Chut, il ne faut pas faire de bruit en rentrant à la maison (même si Monika et moi débordons d’enthousiasme parce qu’on vient d’acheter trente œufs et que c’est vraiment la fête !) Il ne faut pas faire de bruit parce qu’il est là. Il dort sur le canapé, le Señor Rubén. Le Señor Rubén qui répète à qui veut l’entendre qu’il « n’aime pas dormir dans la journée ». Le Señor Rubén qui vient de plus en plus fréquemment ces temps derniers, reposer sur notre sofa ses quatre-vingts ans fatigués de tant de travail, ses quatre-vingts ans tout fourbus et son dos tout tordu qu’il continue à promener au Mónaco où il passe toute la matinée assis sur un muret à vendre ses jabas (sacs plastiques) et ses tabbaccos (cigares). Quand je le vois marcher avec sa canne et son sac trop lourd, je me dis que c’est de la folie. À son âge !

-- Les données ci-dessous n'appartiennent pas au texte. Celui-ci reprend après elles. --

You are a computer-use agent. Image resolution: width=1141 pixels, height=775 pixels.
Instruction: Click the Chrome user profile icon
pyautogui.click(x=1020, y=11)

Drôle de grand-père qui vient prendre un peu de frais et un peu de paix dans notre maison. Il faut beaucoup insister pour qu’il s’assoit à notre table pour le déjeuner afin qu’il n’ait pas l’impression de déranger (je vous avais parlé de lui dans une précédente lettre et de mon désir que se renoue l’amitié : Señor Rubén avait été très offensé par une fausse rumeur selon laquelle les filles de Points-Cœur l’accusaient de ne venir que pour se faire inviter à manger). Je crois que la confiance se rétablit doucement (il veut nous lire ses poèmes !), même s’il garde le cœur lourd d’avoir passé son anniversaire seul en janvier. C’est un homme très seul, le Señor Rubén. Nous ne pouvons pas faire beaucoup pour lui, mais notre maison est sa maison. Et je suis infiniment heureuse lorsqu’il pense que notre maison est là pour reposer sa fatigue et sa solitude, parce que nous n’avons pas d’autre raison d’être ici !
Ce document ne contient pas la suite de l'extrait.